State Comptroller Tom DiNapoli was asked by Gov. Andrew Cuomo to recalculate the state’s finances, and he said the picture does not look good. He said the current $6 billion deficit will grow to $10 billion-$13 billion.
“This is an extraordinary time that we are going through, and it makes estimating the revenue impact of the pandemic very, very difficult,” DiNapoli said.
DiNapoli said the impacts of the virus on the economy and state revenues are currently “unknowable” and added that “most available economic forecasts have not yet caught up with recent events.”
Among the many uncertainties: Will the April 15 tax collections be down, as people and businesses find they are unable to file their taxes on time? DiNapoli said if that occurs, the state could experience a cash flow problem in the billions of dollars.
The mandatory casino closures enacted March 16 will also reduce revenues. Sales tax collections are also likely to be reduced, with bars and restaurants shut down and few customers at most retail centers.
The New York State Restaurant Association is urging the state to delay sales tax revenues due this Friday.

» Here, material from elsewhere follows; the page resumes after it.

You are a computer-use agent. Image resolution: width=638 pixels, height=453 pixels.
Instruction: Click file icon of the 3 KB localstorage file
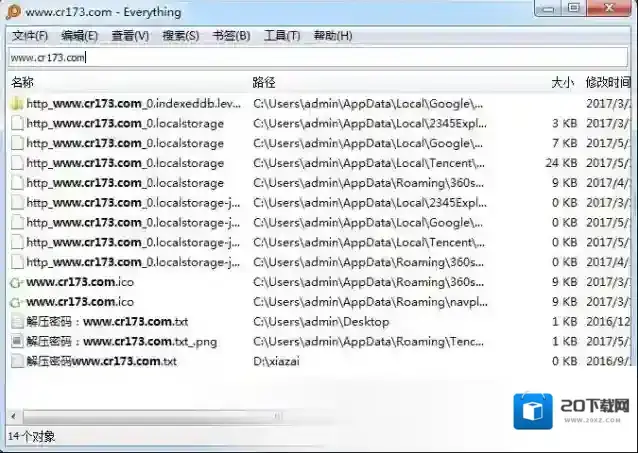[17, 123]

“The state’s entire restaurant industry is in dire straits. From the North Fork of Long Island to North Tonawanda, restaurants are closed and, undoubtedly, many will never reopen," said Melissa Fleischut, NYSRA President & CEO.
"During this uncertain time, these businesses still have obligations that must be met – such as payments to suppliers, rent and taxes – with little to no revenue coming in. We urge the State to push back the due date for sales tax payments to alleviate the financial burden on these businesses. Without this, hundreds of thousands of restaurant jobs will be in further jeopardy.”
The comptroller said New York’s financial picture could improve, though, if the federal government comes up with a substantial bailout package for the states and to boost the economy.
“Perhaps beyond the relief that’s currently being debated, there will be stimulus money that will be additional money that’s not quantified at this point,” said Di Napoli, who said Cuomo and lawmakers may have to do a “baseline budget” and consider revisions later.
For that reason, Cuomo’s budget director, Robert Mujica, said the administration might ask the Legislature for greater flexibility, so the governor could, on his own, make more fiscal decisions later in the year.
“You’ll have to do a budget that has flexibility,” Mujica said. “To be able to make changes as you go. We don’t know how long this is going to last.”
Mujica said for instance, the budget office might need to hold payments back at times, or change or increase health care payments as the year goes on.
Cuomo said he and lawmakers will have to make the tough decision to “pick a point in time” and decide on a spending plan.
“If the revenues continue to slow, which I believe they will, that you have a self-adjustment mechanism in the budget,” Cuomo said. “So you don’t have to come back every 24 hours to readjust the budget when the revenues shift.”
In a statement, the Republican minority leader in the Senate, John Flanagan, called on the Legislature to enact a bare-bones state budget. He said lawmakers should leave out, for now, many proposed additional items, like legalizing adult use of recreational marijuana.
Flanagan is against the idea of granting Cuomo new budget-making powers. He said the Legislature should “not simply hand over all oversight of potential decisions to the executive” in the budget, and should instead periodically revisit the budget to potentially make changes in the coming months.
Mike Whyland, a spokesman for Assembly Speaker Carl Heastie, said the Assembly wants to see the specific bill language that the governor is proposing before making any comment.